Physiologically based pharmacokinetic/pharmacodynamic (PBPK/PD) models can bridge pediatric and adult pharmacology. Assuming that the PD is similar in pediatrics and adults, creating a comparable PK profile requires a more logical approach based on the development of pediatric PBPK models.
The general concept of PBPK modeling is to mathematically describe relevant physiological, physicochemical, and biochemical processes that determine the pharmacokinetics of a compound in as much detail as is appropriate or needed. PBPK models map the complex mechanistic drug movements in the body to a physiologically realistic structure. It needs to incorporate information about developmental physiology and ontogeny of cytochrome P450 and their use to extrapolate drug pharmacokinetics from adults to children and to explore age-related changes.
In recent years, the implementation of PBPK models in pediatric drug development has become more attractive, encouraged by an increased awareness of interest in pediatric research, especially after the new regulations on medicinal products for pediatrics. However, lack of good in vitro and in vivo data could cause PBPK model to under or over predict the pediatric PK.
PK studies in children have limitation of sampling times; therefore appropriate methods such as the population PK (PPK) approach, are necessary for analysis of the PK data. PPK allows the estimation of population and individual parameters as well as intra- and intersubject variability and also the effects of predefined covariates.
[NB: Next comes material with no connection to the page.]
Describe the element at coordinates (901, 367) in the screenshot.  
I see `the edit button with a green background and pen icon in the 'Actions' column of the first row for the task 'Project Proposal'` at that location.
The PPK approach has a number of attractions for studying PKPD in children: it is less invasive and can thus be considered as more ethical in this age group, and PK sampling times are flexible and can be taken without causing the inconvenience to the patient. However, the choice of the PK sampling design has an important impact on the precision of population parameter estimates.
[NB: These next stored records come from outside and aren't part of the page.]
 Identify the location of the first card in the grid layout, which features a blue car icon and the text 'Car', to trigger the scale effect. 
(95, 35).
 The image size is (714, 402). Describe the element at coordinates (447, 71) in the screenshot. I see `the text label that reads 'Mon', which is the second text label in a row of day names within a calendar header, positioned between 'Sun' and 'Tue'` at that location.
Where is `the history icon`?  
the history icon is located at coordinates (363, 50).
Several commercial software packages are available in developing PBPK models. Simcyp software (http://www.simcyp.com), allows simulation of complex absorption, distribution, metabolism, and excretion outcomes involving multiple drug interactions and parent drug and metabolite profiles. Software also allows the simulation of virtual patient populations such as obese/morbidly obese individuals and patients with renal impairment or liver cirrhosis, and include a clearance prediction model that incorporates knowledge about growth, maturation of various organs and tissues involved in drug metabolism and elimination across pediatric age groups to predict clearance in children using adult values.